Esta contradicción estratégica continúa siendo el principal obstáculo para superar la supremacía chavista en Venezuela. El hecho de que la ilusión socialista haya desaparecido del horizonte latinoamericano al menos por un buen tiempo, es una nota a favor del cambio en Venezuela, pero no será suficiente ni real hasta que las fuerzas políticas que dentro y fuera del país exigen su pronta restauración democrática adopten una estrategia común que nada tenga que ver con los lugares más comunes e intrascendentes de la habitual retórica política.
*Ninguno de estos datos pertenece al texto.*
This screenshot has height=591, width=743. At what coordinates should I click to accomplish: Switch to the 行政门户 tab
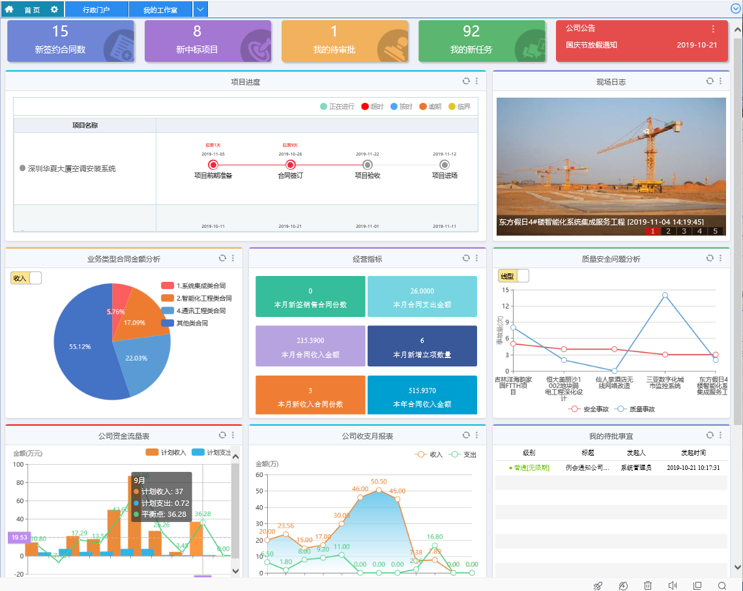pos(96,10)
Hasta entonces, por muchos triunfos estilo Bolsonaro que se produzcan, por muchas declaraciones grandilocuentes que se pronuncien y por muchas sanciones diplomáticas que finalmente se adopten, ningún cambio sustancial tendrá lugar en una Venezuela, donde a pesar de lo que todos los días se diga y se repita, seguirá desangrándose, también día a día, sin remedio real a la vista, porque el dilema que plantean hasta los más acérrimos adversarios de Maduro y compañía no puede seguir siendo decirle no a guerra pero también no a la paz, sino todo lo contrario. Para mayor satisfacción de los regímenes de Cuba y Venezuela, sin duda acosados por el fin de la ilusión socialista en América Latina, pero libres por el momento de que la amenaza de esa realidad se convierta el día de mañana en un peligro cierto e irremediable.